Ein typisches Beispiel seiner dekonstruktivistischen Stilistik findet man in der Erzählung «Gehen». Der erste Satz dieser Erzählung ist von einem anonymen <Ich> erzählt, das im Text nie mit seinem Eigennamen bezeichnet wird. Dieses <Ich> kann im traditionellen Sinne als das transzendentale Subjekt=Erzähler gelten. Jedoch bleibt die Beziehung dieses <Ichs> zu der vorliegenden Geschichte im Dunkeln. Dieses <Ich> wird im Verlauf der Geschichte nur einmal von Oehler, einer anderen Figur in der Geschichte, geduzt. Das ist alles. Der Leser kann nie erfahren, ob dieses Ich transzendental oder an der Geschichte mitbeteiligt ist. Dieses Ich fungiert als Erzähler allein dadurch, daß es die von Oehler mitgeteilte Geschichte über das Verrücktwerden von Karrer wiederholt. Alles, was das Ich erzählt, ist ein Zitat aus Äußerungen der anderen. Vielleicht spricht das <Ich> selbst in einem Zitat eines höheren Subjekts? Das <Ich> fungiert formal als das erzählende Subjekt, aber ihm ist schon die transzendentale Macht der Letztbegründungsinstanz entzogen. Mit der wiederholenden Zitat-Struktur und den willkürlichen Zufügungen durch Nebensätze führt Bernhard den Leser in das Labyrinth von <Realität/Mitteilung/Fiktion>.

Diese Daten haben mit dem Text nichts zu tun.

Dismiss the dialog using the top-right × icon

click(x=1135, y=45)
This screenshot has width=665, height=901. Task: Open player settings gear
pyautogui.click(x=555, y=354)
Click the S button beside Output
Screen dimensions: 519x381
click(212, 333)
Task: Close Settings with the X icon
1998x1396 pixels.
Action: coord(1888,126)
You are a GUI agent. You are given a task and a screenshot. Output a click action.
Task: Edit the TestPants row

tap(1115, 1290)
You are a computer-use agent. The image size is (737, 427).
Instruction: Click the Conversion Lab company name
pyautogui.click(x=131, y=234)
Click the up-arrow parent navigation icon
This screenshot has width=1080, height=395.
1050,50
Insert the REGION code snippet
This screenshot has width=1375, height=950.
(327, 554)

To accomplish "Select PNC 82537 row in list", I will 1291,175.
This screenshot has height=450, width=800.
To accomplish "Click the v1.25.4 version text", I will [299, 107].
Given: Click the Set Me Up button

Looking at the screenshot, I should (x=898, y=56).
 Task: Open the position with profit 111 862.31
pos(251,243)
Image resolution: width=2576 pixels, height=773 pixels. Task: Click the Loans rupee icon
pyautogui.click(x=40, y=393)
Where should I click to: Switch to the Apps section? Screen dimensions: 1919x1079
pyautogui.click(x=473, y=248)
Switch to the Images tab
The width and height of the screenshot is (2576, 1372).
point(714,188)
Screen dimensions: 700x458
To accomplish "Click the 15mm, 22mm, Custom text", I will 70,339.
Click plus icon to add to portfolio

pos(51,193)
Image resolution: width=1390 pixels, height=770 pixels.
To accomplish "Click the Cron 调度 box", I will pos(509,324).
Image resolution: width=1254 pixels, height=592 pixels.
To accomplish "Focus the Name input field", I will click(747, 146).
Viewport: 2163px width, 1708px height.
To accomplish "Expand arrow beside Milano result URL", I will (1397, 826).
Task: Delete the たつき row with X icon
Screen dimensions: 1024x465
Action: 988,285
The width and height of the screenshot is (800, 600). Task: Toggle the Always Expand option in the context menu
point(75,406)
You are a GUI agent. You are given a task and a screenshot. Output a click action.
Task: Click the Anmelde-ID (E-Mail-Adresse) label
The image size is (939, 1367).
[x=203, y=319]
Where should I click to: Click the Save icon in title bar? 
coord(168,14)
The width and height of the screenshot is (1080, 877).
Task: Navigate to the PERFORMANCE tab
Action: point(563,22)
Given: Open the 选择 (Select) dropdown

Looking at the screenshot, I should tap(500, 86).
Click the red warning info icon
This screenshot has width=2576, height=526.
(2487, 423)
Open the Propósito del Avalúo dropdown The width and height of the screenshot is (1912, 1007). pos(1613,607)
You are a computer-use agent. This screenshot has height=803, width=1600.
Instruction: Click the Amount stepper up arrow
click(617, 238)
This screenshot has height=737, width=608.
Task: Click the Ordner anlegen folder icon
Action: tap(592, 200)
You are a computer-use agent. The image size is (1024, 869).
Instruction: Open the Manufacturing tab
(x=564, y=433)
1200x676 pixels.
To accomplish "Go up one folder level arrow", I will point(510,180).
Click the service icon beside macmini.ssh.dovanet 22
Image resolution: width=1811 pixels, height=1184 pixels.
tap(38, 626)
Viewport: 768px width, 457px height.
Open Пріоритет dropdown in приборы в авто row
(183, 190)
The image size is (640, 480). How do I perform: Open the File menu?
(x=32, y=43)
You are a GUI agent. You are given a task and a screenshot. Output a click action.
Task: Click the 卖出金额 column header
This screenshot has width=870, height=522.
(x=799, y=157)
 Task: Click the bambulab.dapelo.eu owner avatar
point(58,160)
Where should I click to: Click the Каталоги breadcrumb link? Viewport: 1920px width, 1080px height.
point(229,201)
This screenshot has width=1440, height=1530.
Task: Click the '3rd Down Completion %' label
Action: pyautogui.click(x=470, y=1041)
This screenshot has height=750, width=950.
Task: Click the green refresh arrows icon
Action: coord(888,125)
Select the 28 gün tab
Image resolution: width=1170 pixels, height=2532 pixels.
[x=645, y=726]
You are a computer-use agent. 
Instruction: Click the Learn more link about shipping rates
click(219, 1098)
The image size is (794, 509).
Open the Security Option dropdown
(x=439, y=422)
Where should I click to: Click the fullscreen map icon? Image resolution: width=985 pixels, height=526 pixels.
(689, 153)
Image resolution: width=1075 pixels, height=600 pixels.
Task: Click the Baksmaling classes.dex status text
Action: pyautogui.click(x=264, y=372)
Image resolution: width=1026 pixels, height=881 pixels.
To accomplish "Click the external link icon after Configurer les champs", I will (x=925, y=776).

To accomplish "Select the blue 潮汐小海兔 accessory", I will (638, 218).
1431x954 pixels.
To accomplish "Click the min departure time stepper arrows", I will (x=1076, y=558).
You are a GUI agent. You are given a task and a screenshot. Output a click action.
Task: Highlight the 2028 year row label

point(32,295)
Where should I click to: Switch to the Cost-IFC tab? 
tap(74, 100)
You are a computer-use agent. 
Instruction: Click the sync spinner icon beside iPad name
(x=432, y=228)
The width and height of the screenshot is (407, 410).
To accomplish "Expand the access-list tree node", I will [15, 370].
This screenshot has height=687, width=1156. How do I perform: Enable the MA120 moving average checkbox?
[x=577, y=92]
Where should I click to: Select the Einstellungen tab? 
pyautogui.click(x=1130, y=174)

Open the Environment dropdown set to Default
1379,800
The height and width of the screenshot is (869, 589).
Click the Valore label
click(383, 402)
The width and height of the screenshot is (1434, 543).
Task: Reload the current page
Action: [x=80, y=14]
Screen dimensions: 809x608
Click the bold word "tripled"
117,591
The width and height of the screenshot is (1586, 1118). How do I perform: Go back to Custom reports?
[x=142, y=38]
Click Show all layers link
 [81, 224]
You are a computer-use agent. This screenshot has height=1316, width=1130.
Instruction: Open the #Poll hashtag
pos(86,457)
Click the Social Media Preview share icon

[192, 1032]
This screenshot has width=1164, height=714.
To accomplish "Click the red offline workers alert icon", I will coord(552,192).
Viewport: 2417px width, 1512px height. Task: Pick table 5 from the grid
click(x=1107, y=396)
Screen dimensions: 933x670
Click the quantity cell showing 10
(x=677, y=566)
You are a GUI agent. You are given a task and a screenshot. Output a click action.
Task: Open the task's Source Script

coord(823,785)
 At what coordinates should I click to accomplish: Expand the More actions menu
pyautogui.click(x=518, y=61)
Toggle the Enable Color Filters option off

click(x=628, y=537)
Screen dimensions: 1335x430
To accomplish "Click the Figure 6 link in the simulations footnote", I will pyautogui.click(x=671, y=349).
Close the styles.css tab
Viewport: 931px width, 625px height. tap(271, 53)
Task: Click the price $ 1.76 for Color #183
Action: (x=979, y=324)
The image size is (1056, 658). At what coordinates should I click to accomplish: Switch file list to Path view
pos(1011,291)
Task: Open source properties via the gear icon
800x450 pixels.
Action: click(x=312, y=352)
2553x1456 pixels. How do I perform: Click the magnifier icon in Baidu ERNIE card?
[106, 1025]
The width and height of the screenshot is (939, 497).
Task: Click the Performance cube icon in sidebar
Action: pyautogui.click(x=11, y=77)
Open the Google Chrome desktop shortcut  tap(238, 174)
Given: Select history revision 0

Durch diese Stilistik Bernhards erhält man den Eindruck, daß die Welt, in der wir leben, aus einer Reihe von unendlich weiter zu zitierenden Texten bestehe. Bernhard entblößt die Falschheit der Welt, indem er die Struktur der Rede, in der er selbt existiert, dekonstruiert. In seinem autobiographischen Stück «Die Kälte» äußert er, was <Schreiben> für ihn bedeutet. Schon in seiner Jugend fühlte er sich von der <Welt> erdrückt. Die Welt bestehe aus dem Zusammenhang des <Sogenannten>. Dieses <Sogenannte> sei strukturiert im System der Sprache. Solange wir in der Sprache denken und uns selbst mittels der Sprache zum Ausdruck bringen, seien wir unvermeidlich im betrügerischen System der Sprache verschlungen. Bernhard mißbraucht die <Welt>, indem er sie dichtet. In seiner écriture verwandelt sich die <Welt> zu einem <Gedichteten>; das Mißbrauchende wird zum Mißbrauchten. Er läßt die Sprache zeigen, daß für Menschen als sprechende oder schreibende Subjekte der Text als Voraussetzung existiert und der Text sie insofern beherrscht.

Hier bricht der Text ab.